◆ Task
The answer must consist solely of the lines from the one with "Given: Open the Predictions dropdown" through the last line of the data, copied exactly, with no pictures.

◆ Record extracts
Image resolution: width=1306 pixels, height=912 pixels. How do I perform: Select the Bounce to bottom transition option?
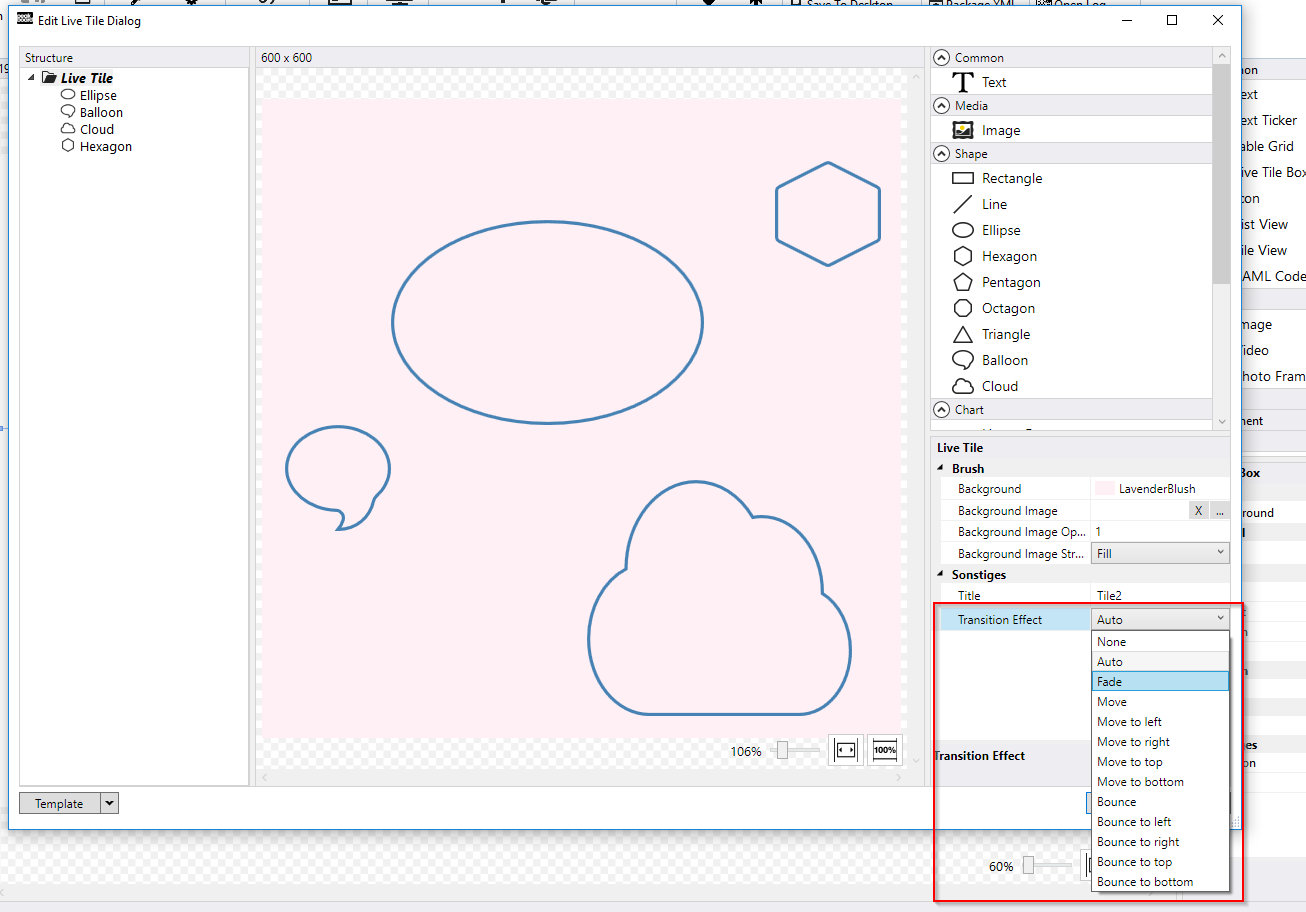pyautogui.click(x=1143, y=881)
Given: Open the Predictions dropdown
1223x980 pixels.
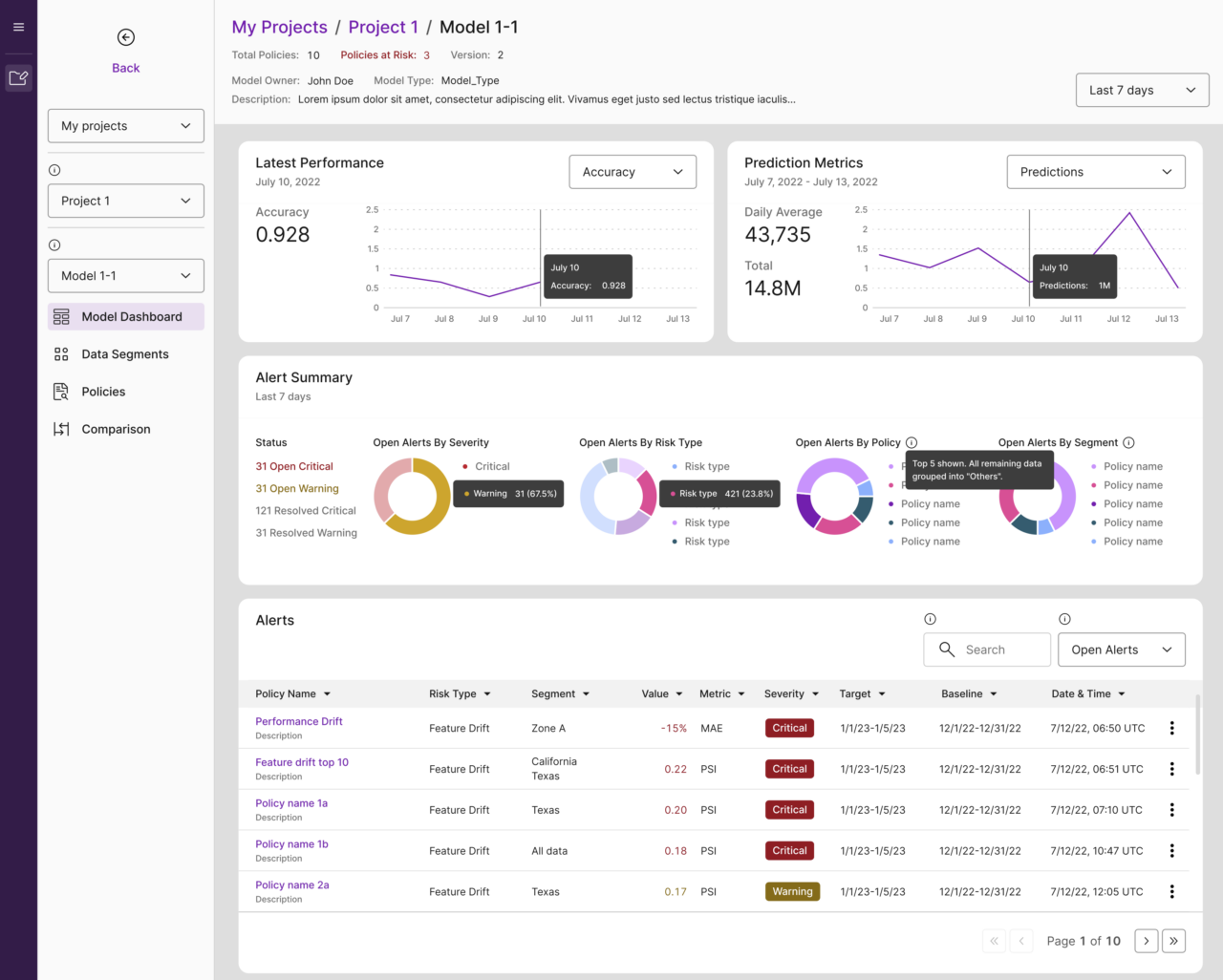Looking at the screenshot, I should coord(1095,172).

◆ Solution below
Given: Open the Predictions dropdown
1223x980 pixels.
Looking at the screenshot, I should coord(1095,172).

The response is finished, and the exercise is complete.